Given problem
Copy out everything in the listing below from the line containing "Task: Click the 'Ending" down to the line containing "Looking at the", both of those lines included, keeping each line unchanged.

(Stored dataset items)

====

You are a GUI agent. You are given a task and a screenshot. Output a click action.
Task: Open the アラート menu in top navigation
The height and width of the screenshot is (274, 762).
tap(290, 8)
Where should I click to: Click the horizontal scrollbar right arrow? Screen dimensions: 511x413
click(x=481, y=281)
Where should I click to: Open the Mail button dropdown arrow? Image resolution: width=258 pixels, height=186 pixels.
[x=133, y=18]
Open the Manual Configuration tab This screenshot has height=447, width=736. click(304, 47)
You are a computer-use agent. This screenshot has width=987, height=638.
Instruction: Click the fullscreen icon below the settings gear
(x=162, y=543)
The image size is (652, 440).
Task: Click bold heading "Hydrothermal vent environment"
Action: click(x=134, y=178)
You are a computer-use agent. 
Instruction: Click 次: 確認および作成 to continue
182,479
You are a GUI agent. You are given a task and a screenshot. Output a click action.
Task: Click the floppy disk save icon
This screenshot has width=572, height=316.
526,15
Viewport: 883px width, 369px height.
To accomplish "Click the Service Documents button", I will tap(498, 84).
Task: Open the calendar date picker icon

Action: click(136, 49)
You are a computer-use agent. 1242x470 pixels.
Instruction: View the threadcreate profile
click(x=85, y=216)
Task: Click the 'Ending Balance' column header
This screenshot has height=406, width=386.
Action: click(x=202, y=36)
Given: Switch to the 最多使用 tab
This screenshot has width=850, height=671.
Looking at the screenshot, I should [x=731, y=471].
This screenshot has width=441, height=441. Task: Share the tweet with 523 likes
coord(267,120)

====

Written reply
Task: Click the 'Ending Balance' column header
This screenshot has height=406, width=386.
Action: click(x=202, y=36)
Given: Switch to the 最多使用 tab
This screenshot has width=850, height=671.
Looking at the screenshot, I should [x=731, y=471].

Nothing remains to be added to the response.